### WHAT TO DO
If a picture appears, leave it out, and reproduce exactly the lines from the start of the listing below through the one bearing "Pescados y Mariscos (428, 198)".

+---+

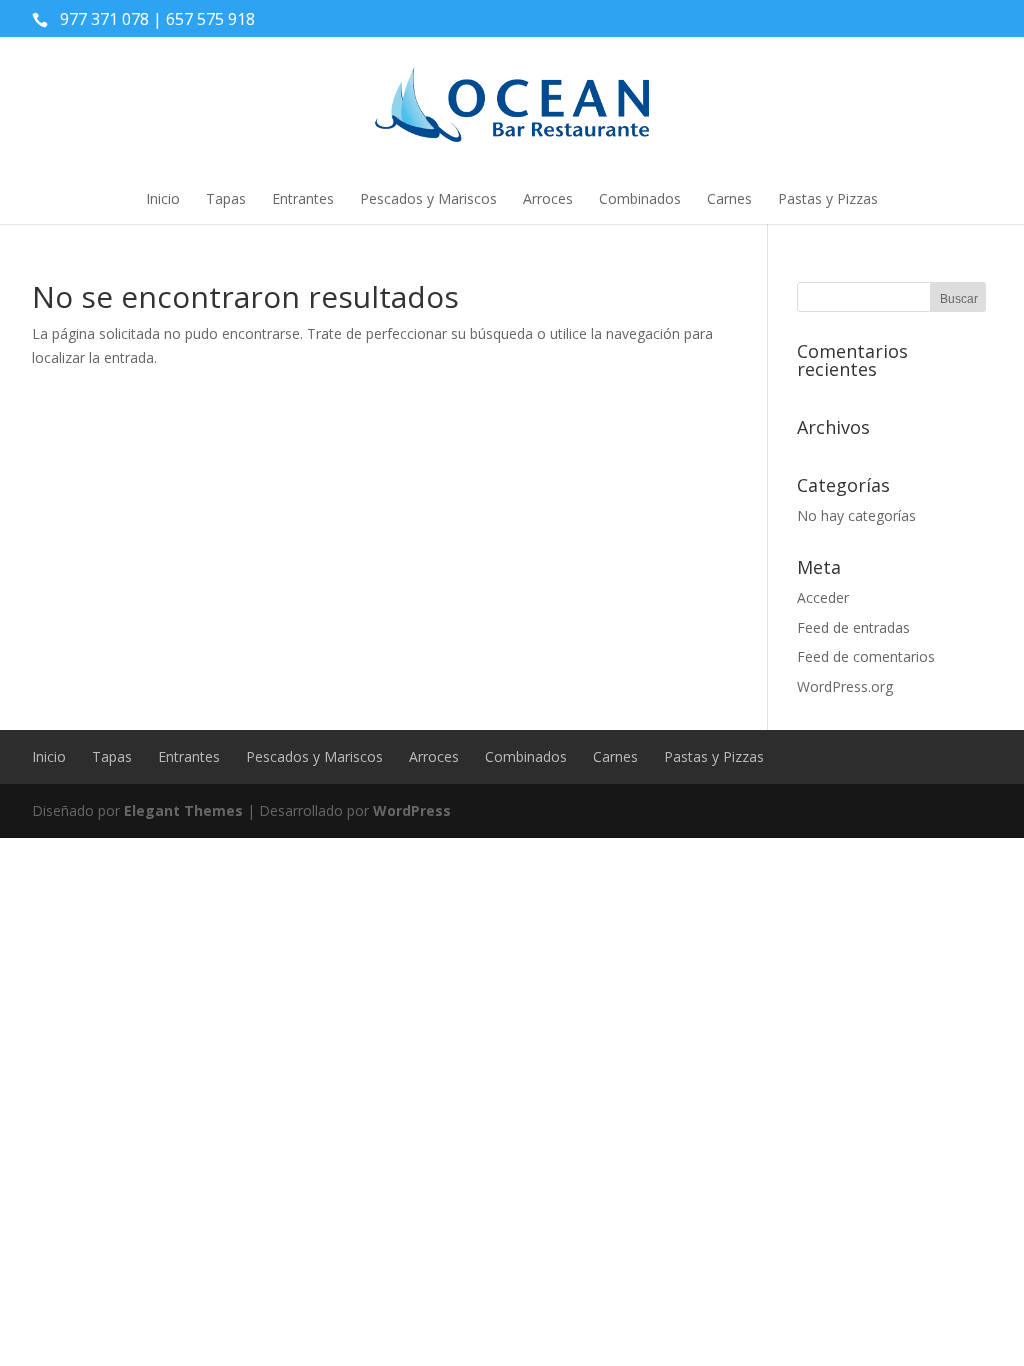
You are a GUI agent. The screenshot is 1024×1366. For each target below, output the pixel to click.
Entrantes (303, 198)
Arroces (548, 198)
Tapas (226, 198)
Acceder (823, 597)
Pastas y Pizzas (828, 198)
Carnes (729, 198)
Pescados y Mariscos (428, 198)
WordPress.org (845, 686)
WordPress (412, 810)
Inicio (163, 198)
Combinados (640, 198)
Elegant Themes (183, 810)
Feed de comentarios (866, 656)
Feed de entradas (853, 627)
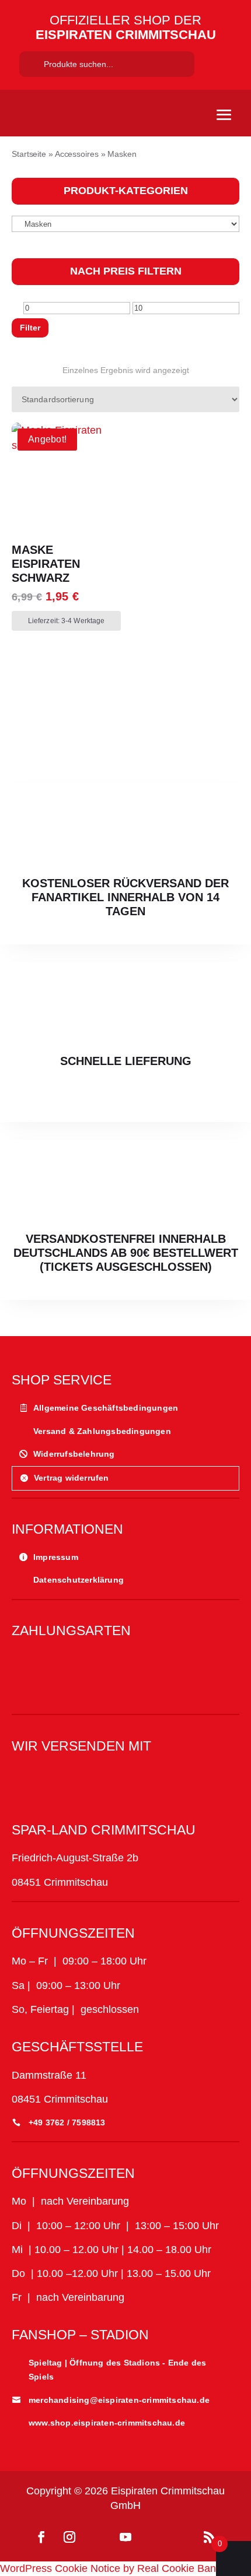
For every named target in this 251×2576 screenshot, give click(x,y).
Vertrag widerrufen (71, 1477)
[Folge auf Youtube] (125, 2537)
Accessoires (77, 154)
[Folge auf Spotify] (181, 2537)
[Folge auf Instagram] (69, 2537)
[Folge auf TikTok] (97, 2537)
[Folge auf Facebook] (41, 2537)
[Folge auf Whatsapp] (153, 2537)
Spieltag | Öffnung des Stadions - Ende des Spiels (117, 2369)
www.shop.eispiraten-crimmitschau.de (107, 2422)
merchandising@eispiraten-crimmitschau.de (119, 2400)
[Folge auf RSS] (209, 2537)
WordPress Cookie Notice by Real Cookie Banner (115, 2568)
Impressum (55, 1557)
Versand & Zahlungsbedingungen (102, 1431)
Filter (30, 327)
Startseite (29, 154)
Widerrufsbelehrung (74, 1454)
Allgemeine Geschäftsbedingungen (105, 1407)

+---+

### PROBLEM SOLUTION
You are a GUI agent. The screenshot is 1024×1366. For each target below, output the pixel to click.
Entrantes (303, 198)
Arroces (548, 198)
Tapas (226, 198)
Acceder (823, 597)
Pastas y Pizzas (828, 198)
Carnes (729, 198)
Pescados y Mariscos (428, 198)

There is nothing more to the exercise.